§ **WHAT IS EXPECTED**
No pictures go in the copy; retype exactly the lines from the one with "The image size is (1099, 2576)." through the last line of the records.

--- SOURCE INFORMATION Enclosed Below ---

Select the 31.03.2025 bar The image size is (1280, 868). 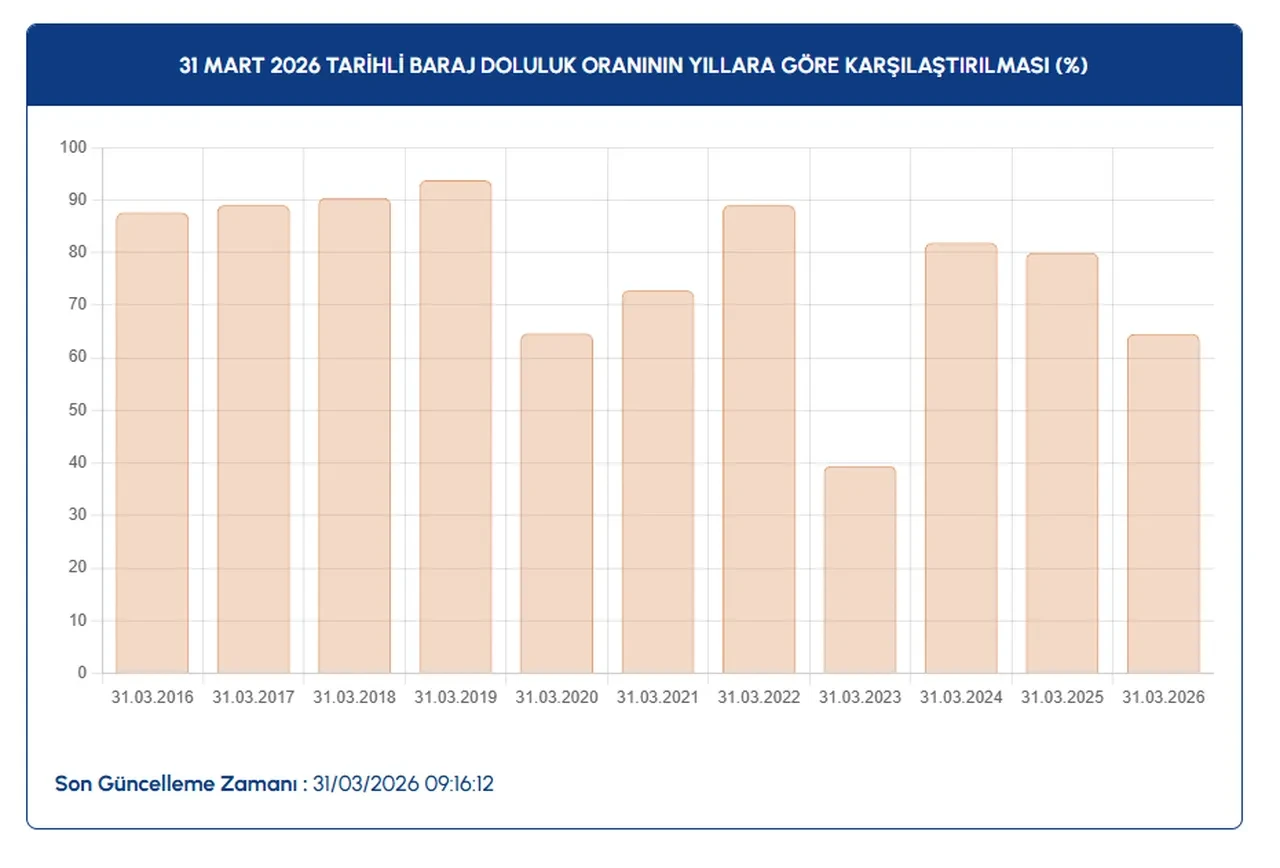click(x=1061, y=463)
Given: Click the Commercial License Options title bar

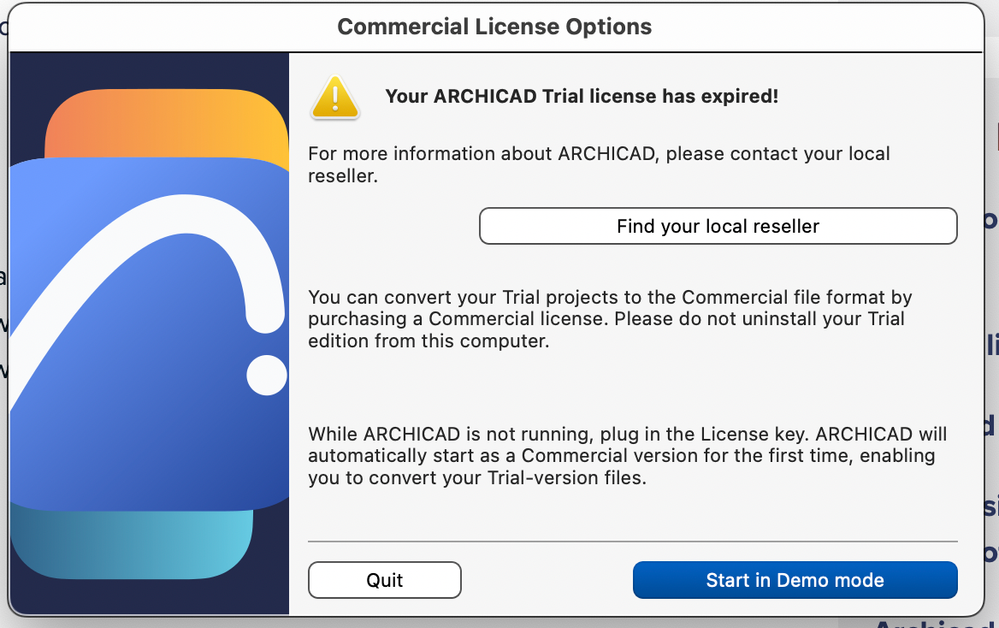Looking at the screenshot, I should tap(494, 27).
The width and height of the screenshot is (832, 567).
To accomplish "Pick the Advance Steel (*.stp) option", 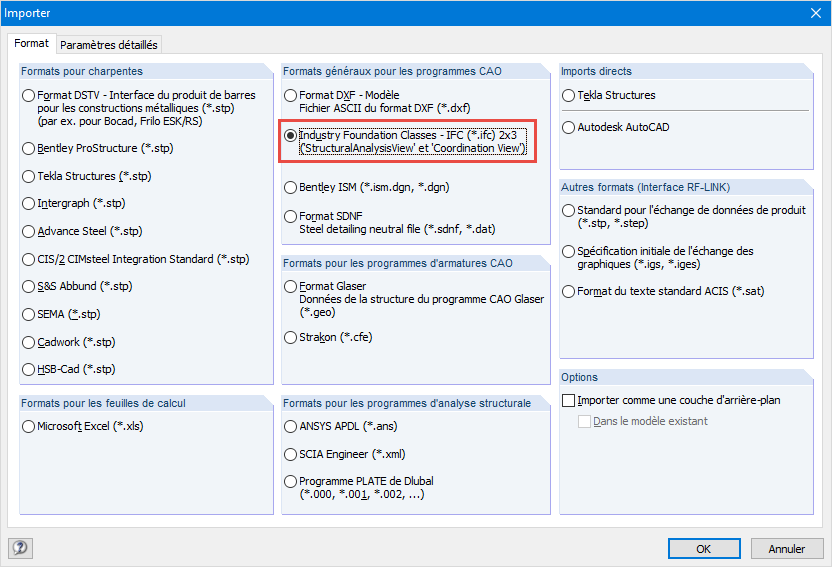I will click(x=29, y=231).
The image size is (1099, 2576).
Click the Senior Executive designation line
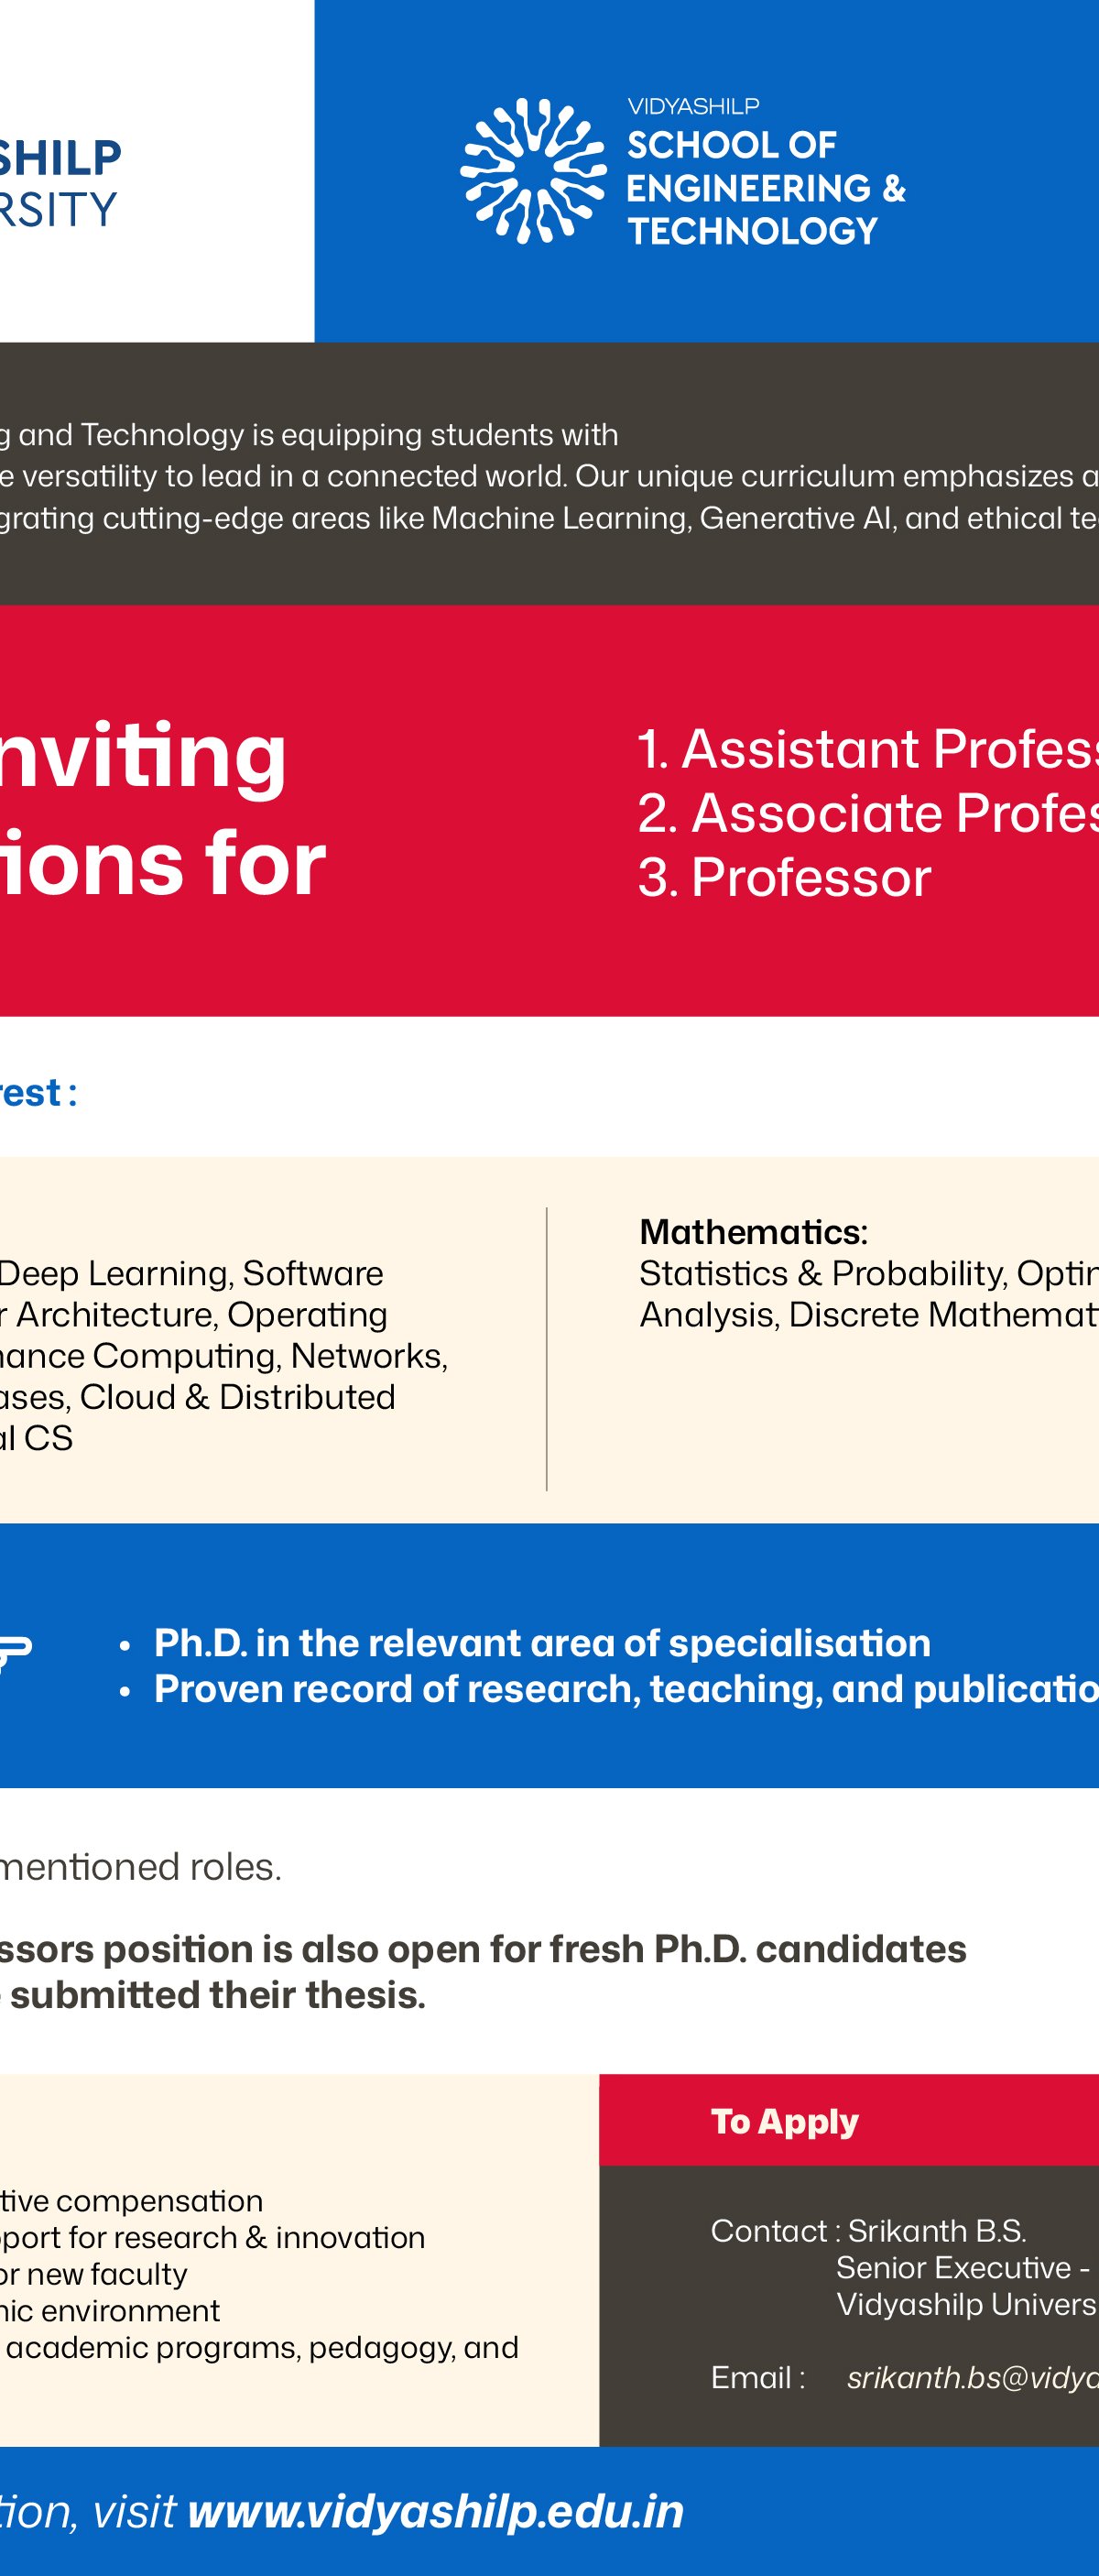click(x=962, y=2267)
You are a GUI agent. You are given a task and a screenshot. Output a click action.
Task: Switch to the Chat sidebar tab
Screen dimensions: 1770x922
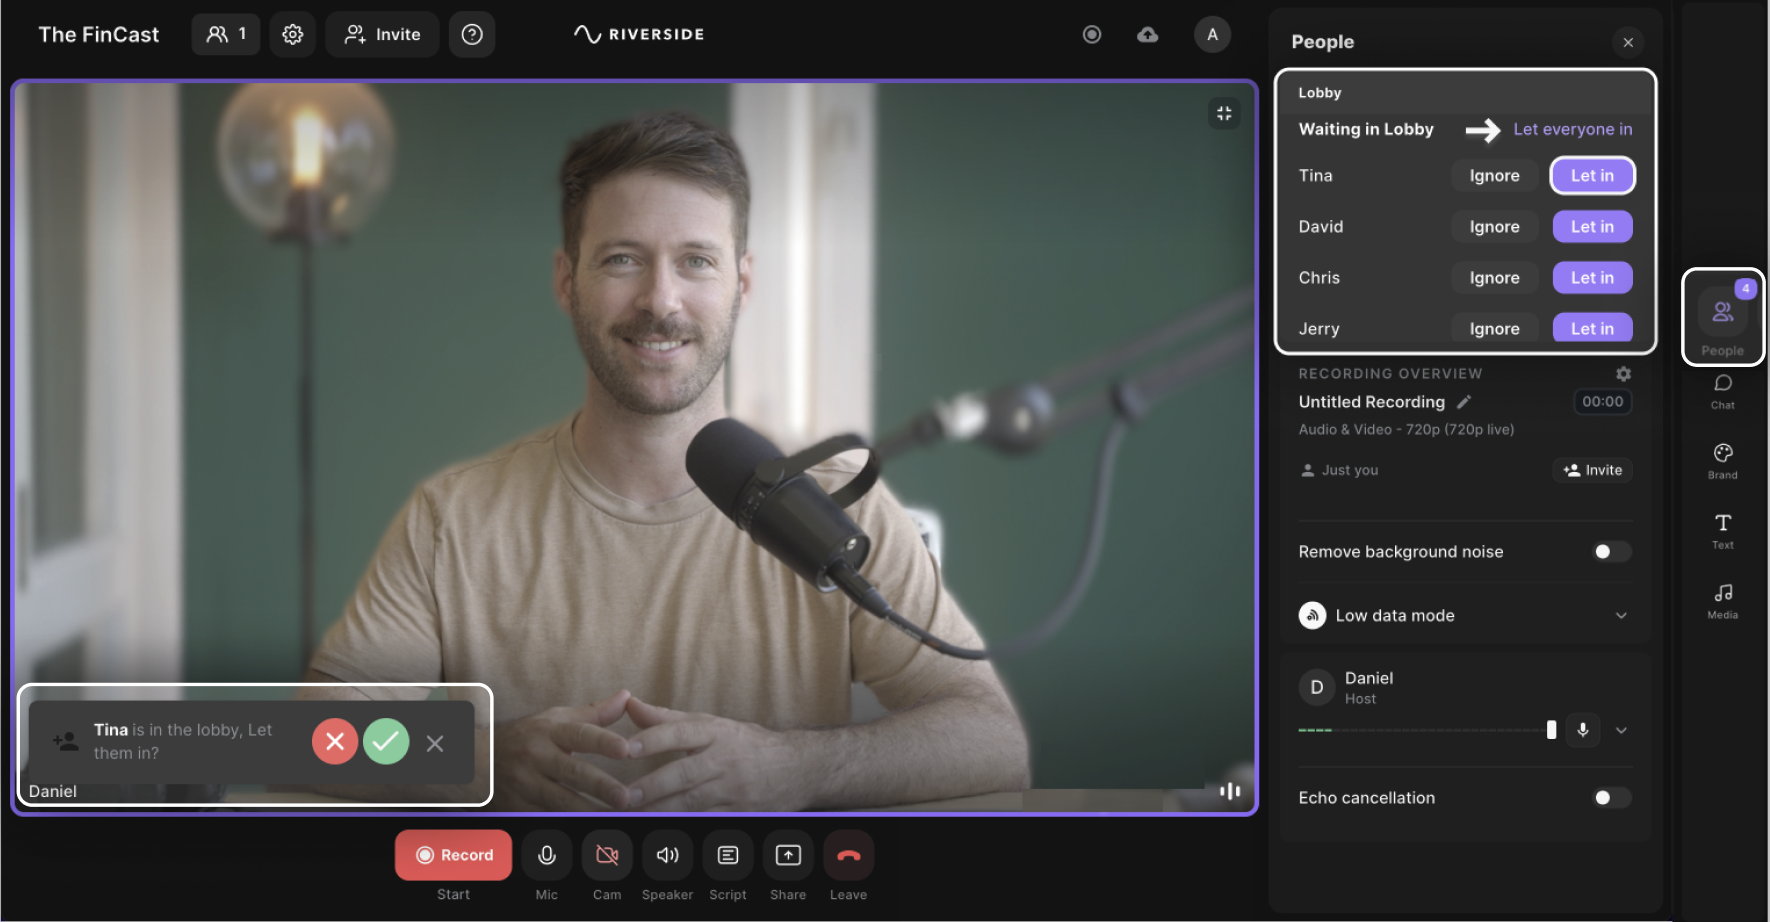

--- End of Enclosed SOURCE INFORMATION ---

§ **RESPONSE BOX**
The image size is (1099, 2576).
Click the Senior Executive designation line
click(x=962, y=2267)
You are a GUI agent. You are given a task and a screenshot. Output a click action.
Task: Switch to the Chat sidebar tab
Screen dimensions: 1770x922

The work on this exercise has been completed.